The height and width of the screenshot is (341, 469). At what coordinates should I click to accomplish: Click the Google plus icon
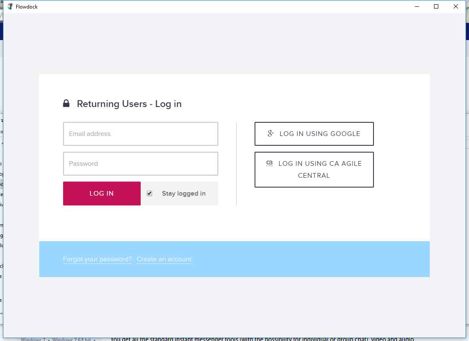point(270,133)
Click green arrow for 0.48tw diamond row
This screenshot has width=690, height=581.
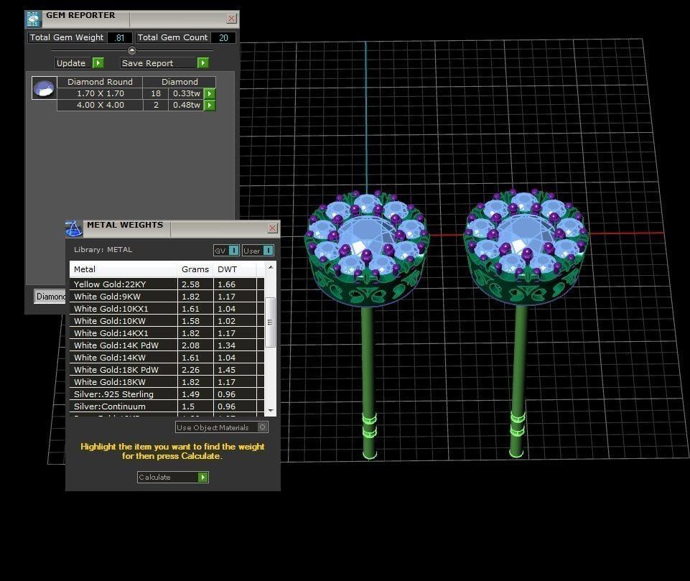tap(210, 105)
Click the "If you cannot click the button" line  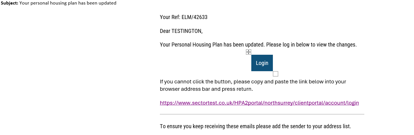point(253,82)
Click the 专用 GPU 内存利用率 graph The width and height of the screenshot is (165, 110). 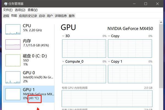(x=107, y=98)
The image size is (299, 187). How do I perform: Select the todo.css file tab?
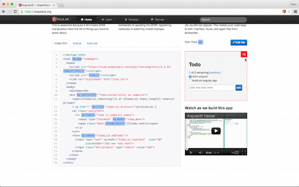tap(92, 43)
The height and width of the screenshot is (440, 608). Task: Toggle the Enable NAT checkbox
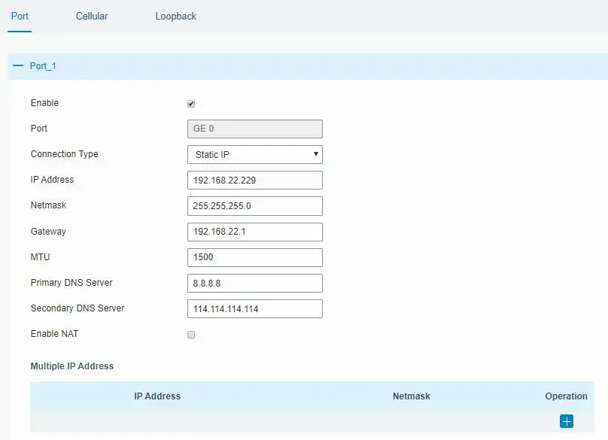tap(190, 334)
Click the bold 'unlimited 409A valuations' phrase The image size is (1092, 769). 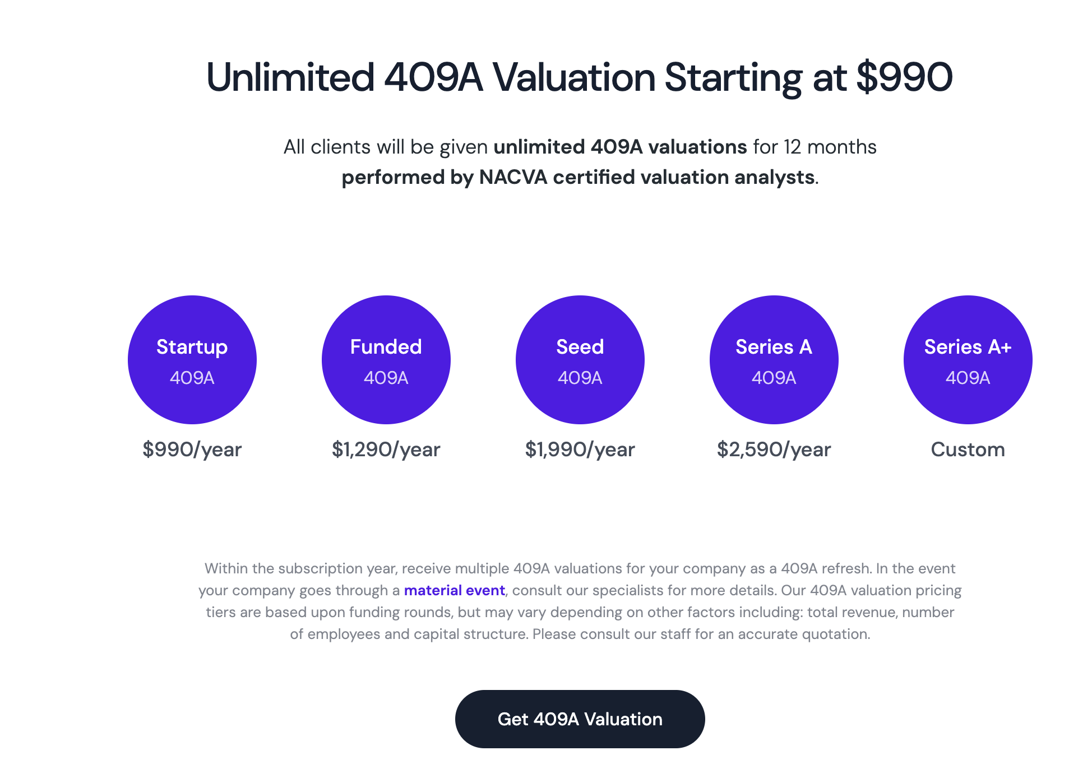620,147
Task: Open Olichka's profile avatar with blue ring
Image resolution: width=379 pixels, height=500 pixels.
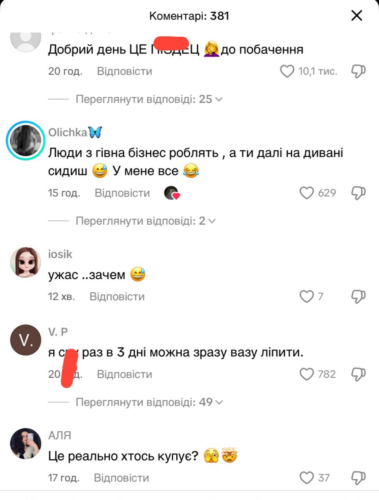Action: coord(26,141)
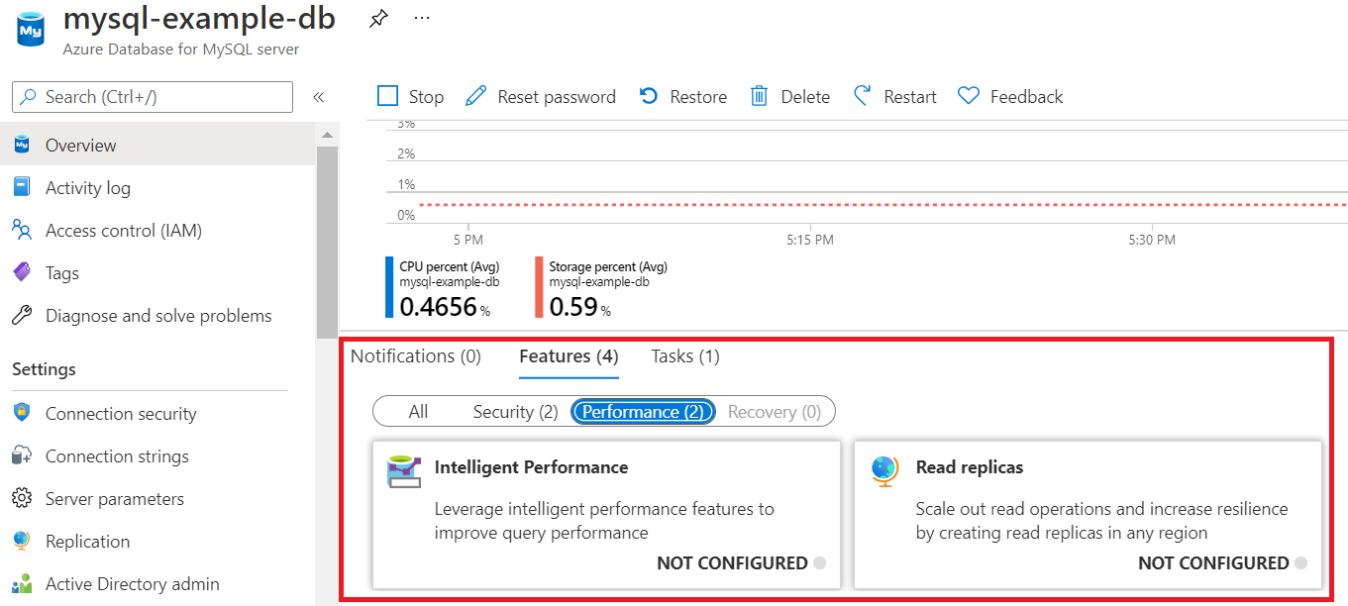Open the Intelligent Performance card

click(x=606, y=515)
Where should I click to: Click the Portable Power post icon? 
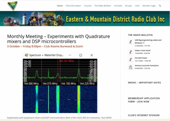tap(130, 59)
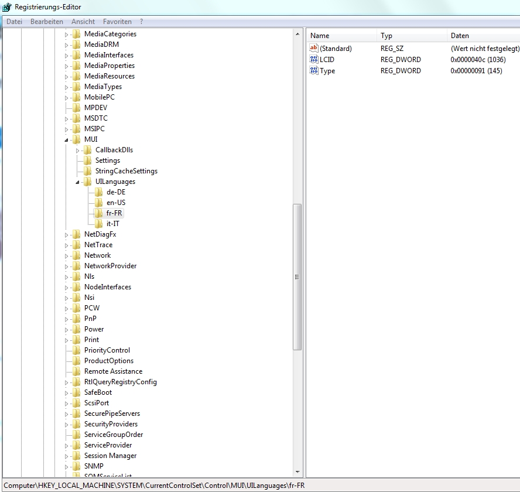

### Required action
Pictures should be omitted. Please return exactly the lines from the line that holds "Task: Open Olichka's" through the end of the records.

### Your solution
Task: Open Olichka's profile avatar with blue ring
Image resolution: width=379 pixels, height=500 pixels.
Action: coord(26,141)
Open the Intelligent Performance card

click(x=606, y=515)
Where should I click to: Click the Portable Power post icon? 
tap(130, 59)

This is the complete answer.